- [Job] List every line in the records below that contains the string "width".

- [Collection entries]
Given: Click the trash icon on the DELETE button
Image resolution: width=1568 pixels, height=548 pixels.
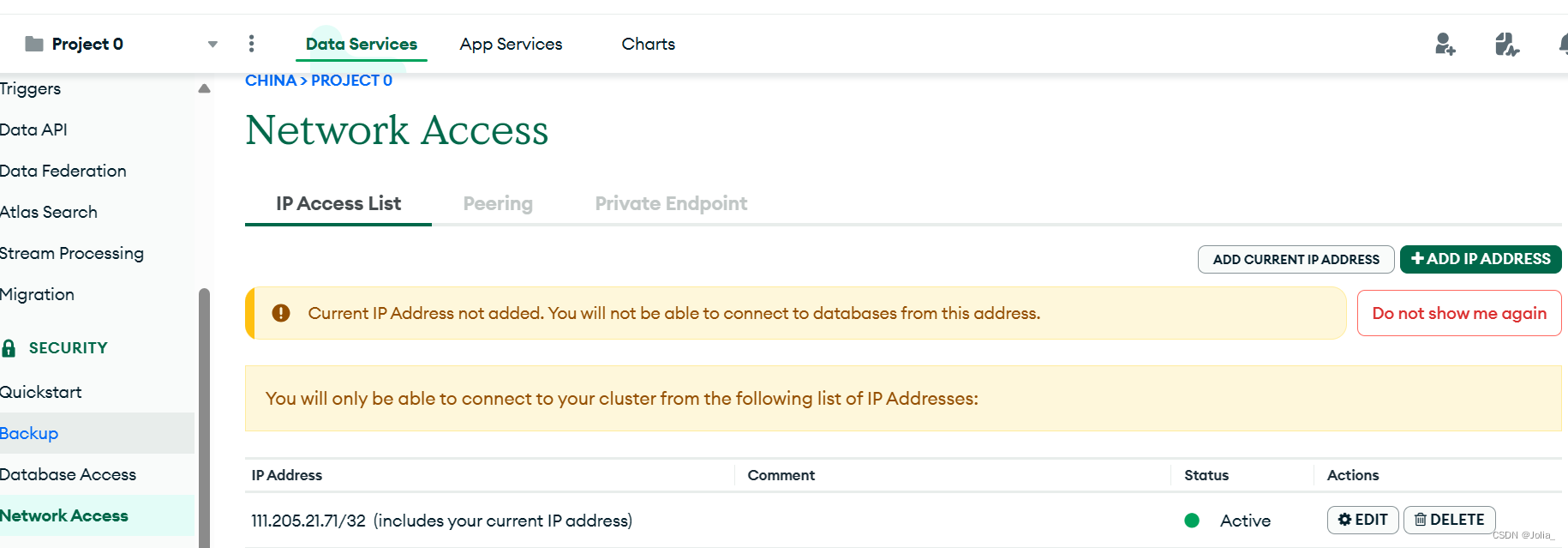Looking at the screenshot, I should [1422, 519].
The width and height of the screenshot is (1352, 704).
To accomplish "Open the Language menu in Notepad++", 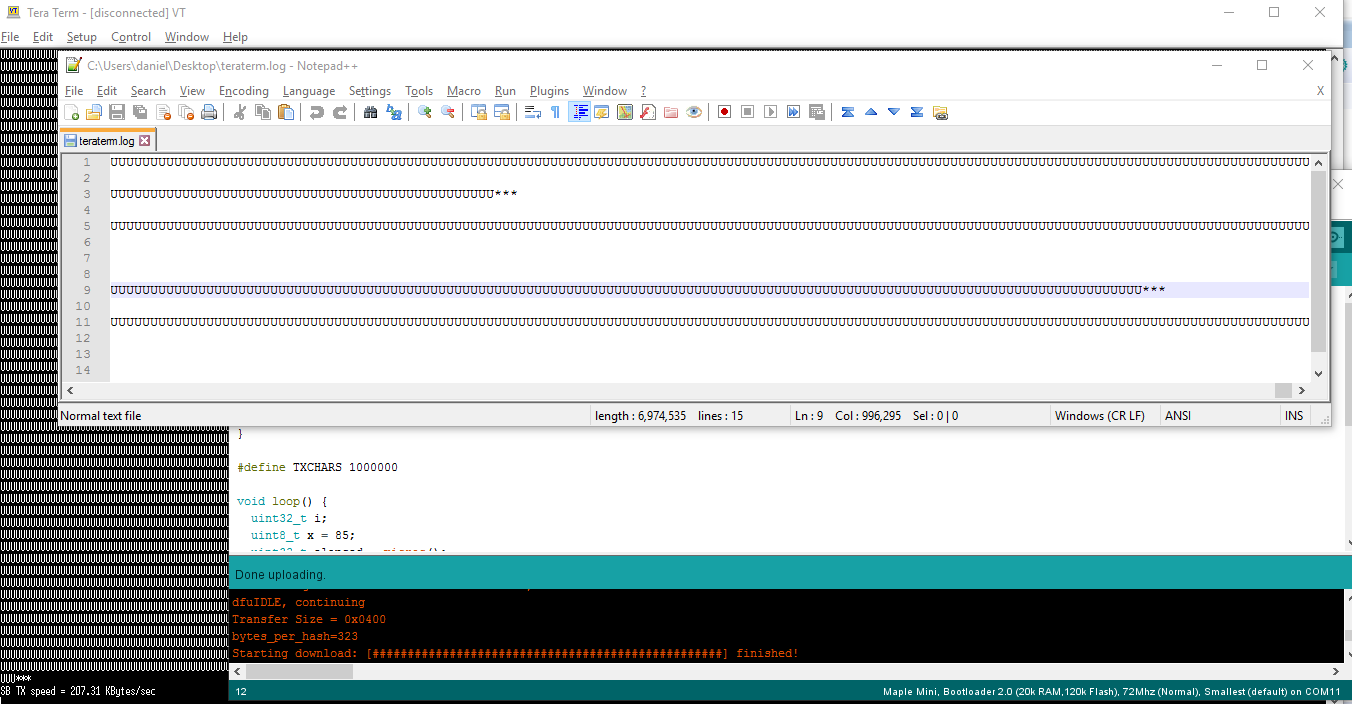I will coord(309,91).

- [Reply to the task]
Image resolution: width=1568 pixels, height=548 pixels.
The width and height of the screenshot is (1352, 704).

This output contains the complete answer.